# [ABOUT THIS TASK]
Working line by line, output the entries below exactly as they appear.
*** Opening SUPPLIED INFORMATION ***
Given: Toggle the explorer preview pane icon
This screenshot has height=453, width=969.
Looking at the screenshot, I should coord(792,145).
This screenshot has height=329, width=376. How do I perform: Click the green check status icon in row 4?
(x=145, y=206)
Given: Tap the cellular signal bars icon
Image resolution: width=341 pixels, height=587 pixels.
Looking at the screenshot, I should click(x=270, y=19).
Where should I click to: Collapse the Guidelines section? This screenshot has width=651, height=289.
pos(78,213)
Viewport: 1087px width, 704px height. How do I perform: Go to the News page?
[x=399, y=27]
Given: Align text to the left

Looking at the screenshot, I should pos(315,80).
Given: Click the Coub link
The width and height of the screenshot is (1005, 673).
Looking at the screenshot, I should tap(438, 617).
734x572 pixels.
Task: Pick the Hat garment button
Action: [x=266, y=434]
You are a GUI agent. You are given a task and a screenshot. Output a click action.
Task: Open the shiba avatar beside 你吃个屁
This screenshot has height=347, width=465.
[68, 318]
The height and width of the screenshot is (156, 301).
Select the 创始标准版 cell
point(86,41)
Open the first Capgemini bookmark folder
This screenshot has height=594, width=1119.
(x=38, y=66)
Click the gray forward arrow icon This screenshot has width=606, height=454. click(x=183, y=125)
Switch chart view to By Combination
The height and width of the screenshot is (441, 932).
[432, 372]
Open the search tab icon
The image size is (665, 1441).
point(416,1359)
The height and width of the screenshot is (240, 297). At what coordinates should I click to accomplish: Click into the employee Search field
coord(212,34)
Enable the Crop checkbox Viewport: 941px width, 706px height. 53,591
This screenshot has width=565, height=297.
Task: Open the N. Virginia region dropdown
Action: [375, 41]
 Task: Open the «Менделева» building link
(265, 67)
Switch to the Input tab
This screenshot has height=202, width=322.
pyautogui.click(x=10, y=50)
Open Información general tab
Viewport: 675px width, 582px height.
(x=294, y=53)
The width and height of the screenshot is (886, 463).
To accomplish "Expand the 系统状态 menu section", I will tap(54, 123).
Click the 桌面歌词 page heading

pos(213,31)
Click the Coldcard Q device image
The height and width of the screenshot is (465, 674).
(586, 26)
*** Closing SUPPLIED INFORMATION ***
# [FINAL ANSWER]
Given: Toggle the explorer preview pane icon
This screenshot has height=453, width=969.
Looking at the screenshot, I should coord(792,145).
This screenshot has height=329, width=376. How do I perform: Click the green check status icon in row 4?
(x=145, y=206)
Given: Tap the cellular signal bars icon
Image resolution: width=341 pixels, height=587 pixels.
Looking at the screenshot, I should click(x=270, y=19).
Where should I click to: Collapse the Guidelines section? This screenshot has width=651, height=289.
pos(78,213)
Viewport: 1087px width, 704px height. How do I perform: Go to the News page?
[x=399, y=27]
Given: Align text to the left

Looking at the screenshot, I should pos(315,80).
Given: Click the Coub link
The width and height of the screenshot is (1005, 673).
Looking at the screenshot, I should tap(438, 617).
734x572 pixels.
Task: Pick the Hat garment button
Action: [x=266, y=434]
You are a GUI agent. You are given a task and a screenshot. Output a click action.
Task: Open the shiba avatar beside 你吃个屁
This screenshot has height=347, width=465.
[68, 318]
The height and width of the screenshot is (156, 301).
Select the 创始标准版 cell
point(86,41)
Open the first Capgemini bookmark folder
This screenshot has height=594, width=1119.
(x=38, y=66)
Click the gray forward arrow icon This screenshot has width=606, height=454. click(x=183, y=125)
Switch chart view to By Combination
The height and width of the screenshot is (441, 932).
[432, 372]
Open the search tab icon
The image size is (665, 1441).
point(416,1359)
The height and width of the screenshot is (240, 297). At what coordinates should I click to accomplish: Click into the employee Search field
coord(212,34)
Enable the Crop checkbox Viewport: 941px width, 706px height. 53,591
This screenshot has width=565, height=297.
Task: Open the N. Virginia region dropdown
Action: [375, 41]
 Task: Open the «Менделева» building link
(265, 67)
Switch to the Input tab
This screenshot has height=202, width=322.
pyautogui.click(x=10, y=50)
Open Información general tab
Viewport: 675px width, 582px height.
(x=294, y=53)
The width and height of the screenshot is (886, 463).
To accomplish "Expand the 系统状态 menu section", I will tap(54, 123).
Click the 桌面歌词 page heading

pos(213,31)
Click the Coldcard Q device image
The height and width of the screenshot is (465, 674).
(586, 26)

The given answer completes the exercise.